DIRECTIONS = Please reproduce the listing below line for line, with no changes.
[Start of LISTING]
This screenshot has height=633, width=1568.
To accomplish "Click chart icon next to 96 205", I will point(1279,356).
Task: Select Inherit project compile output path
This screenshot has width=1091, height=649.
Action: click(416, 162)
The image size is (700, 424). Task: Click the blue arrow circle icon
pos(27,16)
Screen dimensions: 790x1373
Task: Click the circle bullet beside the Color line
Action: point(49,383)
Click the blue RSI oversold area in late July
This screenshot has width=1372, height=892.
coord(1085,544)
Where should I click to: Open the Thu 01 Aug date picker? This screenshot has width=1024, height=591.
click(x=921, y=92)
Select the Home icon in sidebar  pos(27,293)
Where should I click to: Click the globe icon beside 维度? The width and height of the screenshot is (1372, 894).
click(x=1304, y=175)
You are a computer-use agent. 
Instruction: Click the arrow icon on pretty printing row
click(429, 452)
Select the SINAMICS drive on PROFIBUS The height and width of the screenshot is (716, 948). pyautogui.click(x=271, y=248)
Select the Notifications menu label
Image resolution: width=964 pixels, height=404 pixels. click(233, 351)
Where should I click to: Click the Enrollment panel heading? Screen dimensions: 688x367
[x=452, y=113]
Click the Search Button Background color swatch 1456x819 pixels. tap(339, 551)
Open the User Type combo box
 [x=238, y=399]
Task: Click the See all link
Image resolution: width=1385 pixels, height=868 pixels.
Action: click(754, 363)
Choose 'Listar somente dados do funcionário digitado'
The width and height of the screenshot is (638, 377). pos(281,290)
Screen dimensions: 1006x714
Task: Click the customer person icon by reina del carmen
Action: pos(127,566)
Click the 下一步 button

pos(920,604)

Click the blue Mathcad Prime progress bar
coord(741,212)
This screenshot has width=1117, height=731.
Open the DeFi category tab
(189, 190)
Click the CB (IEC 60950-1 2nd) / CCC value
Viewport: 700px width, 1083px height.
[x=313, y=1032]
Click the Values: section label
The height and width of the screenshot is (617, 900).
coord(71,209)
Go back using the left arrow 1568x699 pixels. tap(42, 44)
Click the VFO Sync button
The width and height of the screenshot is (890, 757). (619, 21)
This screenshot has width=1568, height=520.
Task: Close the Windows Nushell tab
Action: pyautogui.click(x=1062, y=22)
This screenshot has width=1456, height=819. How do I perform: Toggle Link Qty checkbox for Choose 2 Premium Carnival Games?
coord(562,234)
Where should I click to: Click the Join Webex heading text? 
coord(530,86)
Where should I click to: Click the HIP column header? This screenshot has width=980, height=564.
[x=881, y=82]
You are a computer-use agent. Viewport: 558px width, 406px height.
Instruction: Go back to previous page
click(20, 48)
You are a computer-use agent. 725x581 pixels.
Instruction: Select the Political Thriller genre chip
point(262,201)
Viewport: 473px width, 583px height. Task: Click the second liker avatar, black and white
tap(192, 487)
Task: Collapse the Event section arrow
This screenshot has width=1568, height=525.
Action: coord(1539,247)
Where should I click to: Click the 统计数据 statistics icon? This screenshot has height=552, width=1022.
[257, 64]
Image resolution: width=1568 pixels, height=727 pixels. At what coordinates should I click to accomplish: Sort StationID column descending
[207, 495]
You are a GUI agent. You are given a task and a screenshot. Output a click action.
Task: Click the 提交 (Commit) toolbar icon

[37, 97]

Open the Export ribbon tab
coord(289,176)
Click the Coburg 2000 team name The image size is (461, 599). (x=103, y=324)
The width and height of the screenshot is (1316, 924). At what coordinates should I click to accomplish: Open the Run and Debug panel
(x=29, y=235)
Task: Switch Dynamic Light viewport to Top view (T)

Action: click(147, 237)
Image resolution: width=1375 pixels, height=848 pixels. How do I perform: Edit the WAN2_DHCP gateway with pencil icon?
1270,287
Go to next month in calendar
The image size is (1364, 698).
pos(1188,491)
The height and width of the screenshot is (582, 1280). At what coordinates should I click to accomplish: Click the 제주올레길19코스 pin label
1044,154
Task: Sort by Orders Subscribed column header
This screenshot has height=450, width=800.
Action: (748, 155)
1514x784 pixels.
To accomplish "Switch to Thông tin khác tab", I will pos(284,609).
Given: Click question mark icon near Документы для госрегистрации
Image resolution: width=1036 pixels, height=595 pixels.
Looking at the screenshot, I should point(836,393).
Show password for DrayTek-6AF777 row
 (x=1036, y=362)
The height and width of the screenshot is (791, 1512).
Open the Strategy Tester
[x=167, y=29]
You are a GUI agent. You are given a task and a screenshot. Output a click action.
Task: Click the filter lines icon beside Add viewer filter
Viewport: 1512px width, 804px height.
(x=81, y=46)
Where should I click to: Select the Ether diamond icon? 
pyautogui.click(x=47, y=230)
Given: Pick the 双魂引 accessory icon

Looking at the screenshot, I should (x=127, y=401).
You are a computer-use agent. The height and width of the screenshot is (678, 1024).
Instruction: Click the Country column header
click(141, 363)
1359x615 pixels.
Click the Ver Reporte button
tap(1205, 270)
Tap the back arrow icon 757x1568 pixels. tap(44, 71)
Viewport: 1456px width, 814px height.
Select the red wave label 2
[End of LISTING]
EXERCISE SOLUTION =
This screenshot has height=633, width=1568.
To accomplish "Click chart icon next to 96 205", I will point(1279,356).
Task: Select Inherit project compile output path
This screenshot has width=1091, height=649.
Action: click(416, 162)
The image size is (700, 424). Task: Click the blue arrow circle icon
pos(27,16)
Screen dimensions: 790x1373
Task: Click the circle bullet beside the Color line
Action: point(49,383)
Click the blue RSI oversold area in late July
This screenshot has width=1372, height=892.
coord(1085,544)
Where should I click to: Open the Thu 01 Aug date picker? This screenshot has width=1024, height=591.
click(x=921, y=92)
Select the Home icon in sidebar  pos(27,293)
Where should I click to: Click the globe icon beside 维度? The width and height of the screenshot is (1372, 894).
click(x=1304, y=175)
You are a computer-use agent. 
Instruction: Click the arrow icon on pretty printing row
click(429, 452)
Select the SINAMICS drive on PROFIBUS The height and width of the screenshot is (716, 948). pyautogui.click(x=271, y=248)
Select the Notifications menu label
Image resolution: width=964 pixels, height=404 pixels. click(233, 351)
Where should I click to: Click the Enrollment panel heading? Screen dimensions: 688x367
[x=452, y=113]
Click the Search Button Background color swatch 1456x819 pixels. tap(339, 551)
Open the User Type combo box
 [x=238, y=399]
Task: Click the See all link
Image resolution: width=1385 pixels, height=868 pixels.
Action: click(754, 363)
Choose 'Listar somente dados do funcionário digitado'
The width and height of the screenshot is (638, 377). pos(281,290)
Screen dimensions: 1006x714
Task: Click the customer person icon by reina del carmen
Action: pos(127,566)
Click the 下一步 button

pos(920,604)

Click the blue Mathcad Prime progress bar
coord(741,212)
This screenshot has width=1117, height=731.
Open the DeFi category tab
(189, 190)
Click the CB (IEC 60950-1 2nd) / CCC value
Viewport: 700px width, 1083px height.
[x=313, y=1032]
Click the Values: section label
The height and width of the screenshot is (617, 900).
coord(71,209)
Go back using the left arrow 1568x699 pixels. tap(42, 44)
Click the VFO Sync button
The width and height of the screenshot is (890, 757). (619, 21)
This screenshot has width=1568, height=520.
Task: Close the Windows Nushell tab
Action: pyautogui.click(x=1062, y=22)
This screenshot has width=1456, height=819. How do I perform: Toggle Link Qty checkbox for Choose 2 Premium Carnival Games?
coord(562,234)
Where should I click to: Click the Join Webex heading text? 
coord(530,86)
Where should I click to: Click the HIP column header? This screenshot has width=980, height=564.
[x=881, y=82]
You are a computer-use agent. Viewport: 558px width, 406px height.
Instruction: Go back to previous page
click(20, 48)
You are a computer-use agent. 725x581 pixels.
Instruction: Select the Political Thriller genre chip
point(262,201)
Viewport: 473px width, 583px height. Task: Click the second liker avatar, black and white
tap(192, 487)
Task: Collapse the Event section arrow
This screenshot has width=1568, height=525.
Action: coord(1539,247)
Where should I click to: Click the 统计数据 statistics icon? This screenshot has height=552, width=1022.
[257, 64]
Image resolution: width=1568 pixels, height=727 pixels. At what coordinates should I click to accomplish: Sort StationID column descending
[207, 495]
You are a GUI agent. You are given a task and a screenshot. Output a click action.
Task: Click the 提交 (Commit) toolbar icon

[37, 97]

Open the Export ribbon tab
coord(289,176)
Click the Coburg 2000 team name The image size is (461, 599). (x=103, y=324)
The width and height of the screenshot is (1316, 924). At what coordinates should I click to accomplish: Open the Run and Debug panel
(x=29, y=235)
Task: Switch Dynamic Light viewport to Top view (T)

Action: click(147, 237)
Image resolution: width=1375 pixels, height=848 pixels. How do I perform: Edit the WAN2_DHCP gateway with pencil icon?
1270,287
Go to next month in calendar
The image size is (1364, 698).
pos(1188,491)
The height and width of the screenshot is (582, 1280). At what coordinates should I click to accomplish: Click the 제주올레길19코스 pin label
1044,154
Task: Sort by Orders Subscribed column header
This screenshot has height=450, width=800.
Action: (748, 155)
1514x784 pixels.
To accomplish "Switch to Thông tin khác tab", I will pos(284,609).
Given: Click question mark icon near Документы для госрегистрации
Image resolution: width=1036 pixels, height=595 pixels.
Looking at the screenshot, I should point(836,393).
Show password for DrayTek-6AF777 row
 (x=1036, y=362)
The height and width of the screenshot is (791, 1512).
Open the Strategy Tester
[x=167, y=29]
You are a GUI agent. You are given a task and a screenshot. Output a click action.
Task: Click the filter lines icon beside Add viewer filter
Viewport: 1512px width, 804px height.
(x=81, y=46)
Where should I click to: Select the Ether diamond icon? 
pyautogui.click(x=47, y=230)
Given: Pick the 双魂引 accessory icon

Looking at the screenshot, I should (x=127, y=401).
You are a computer-use agent. The height and width of the screenshot is (678, 1024).
Instruction: Click the Country column header
click(141, 363)
1359x615 pixels.
Click the Ver Reporte button
tap(1205, 270)
Tap the back arrow icon 757x1568 pixels. tap(44, 71)
Viewport: 1456px width, 814px height.
Select the red wave label 2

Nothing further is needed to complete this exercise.